Your objective: Go to the line in the entries below that holds "Toggle camera view with the camera icon" and repeat exactly from there through the line that holds "The image size is (1334, 676).", inclusive.

Records:

--- START ---

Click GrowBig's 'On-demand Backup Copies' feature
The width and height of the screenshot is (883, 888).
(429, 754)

--- END ---
--- START ---

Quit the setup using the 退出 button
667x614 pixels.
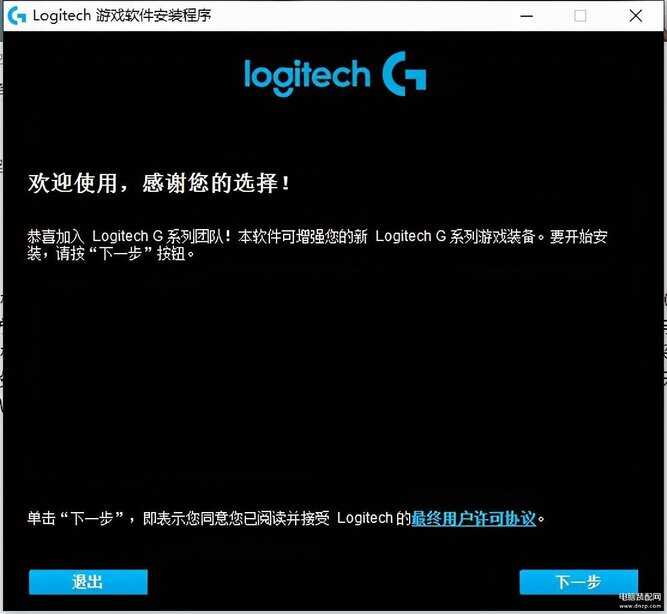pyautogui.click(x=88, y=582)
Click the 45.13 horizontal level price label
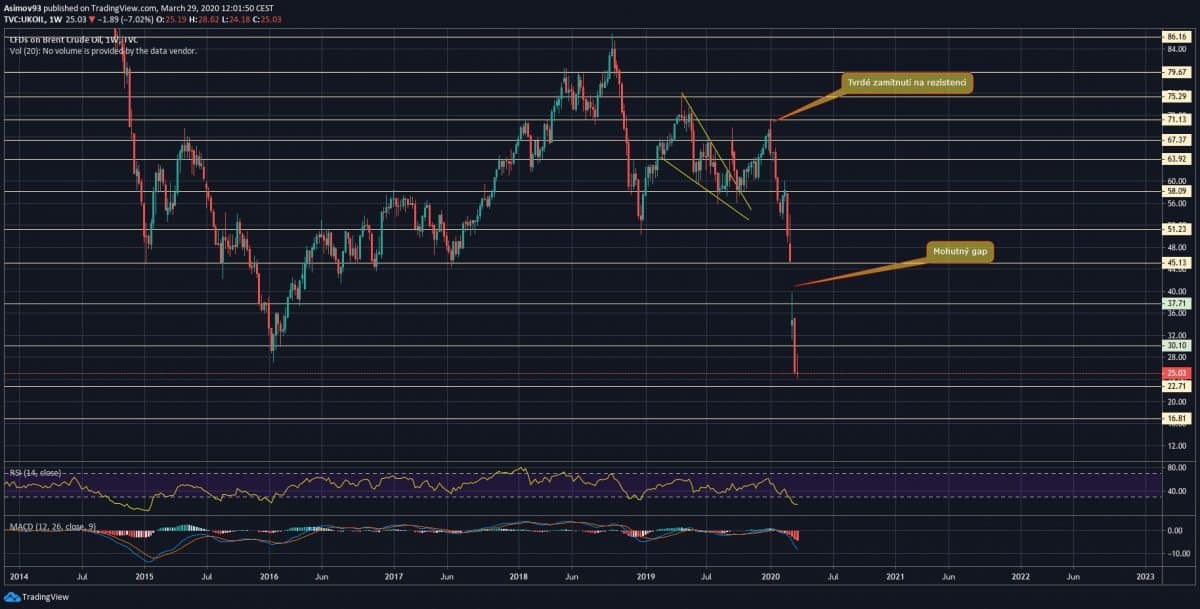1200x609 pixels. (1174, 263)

--- END ---
--- START ---

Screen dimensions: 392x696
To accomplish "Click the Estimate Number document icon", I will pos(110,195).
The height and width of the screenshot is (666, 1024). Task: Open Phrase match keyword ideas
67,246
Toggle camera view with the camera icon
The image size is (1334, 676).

--- END ---

Result below:
Toggle camera view with the camera icon
The image size is (1334, 676).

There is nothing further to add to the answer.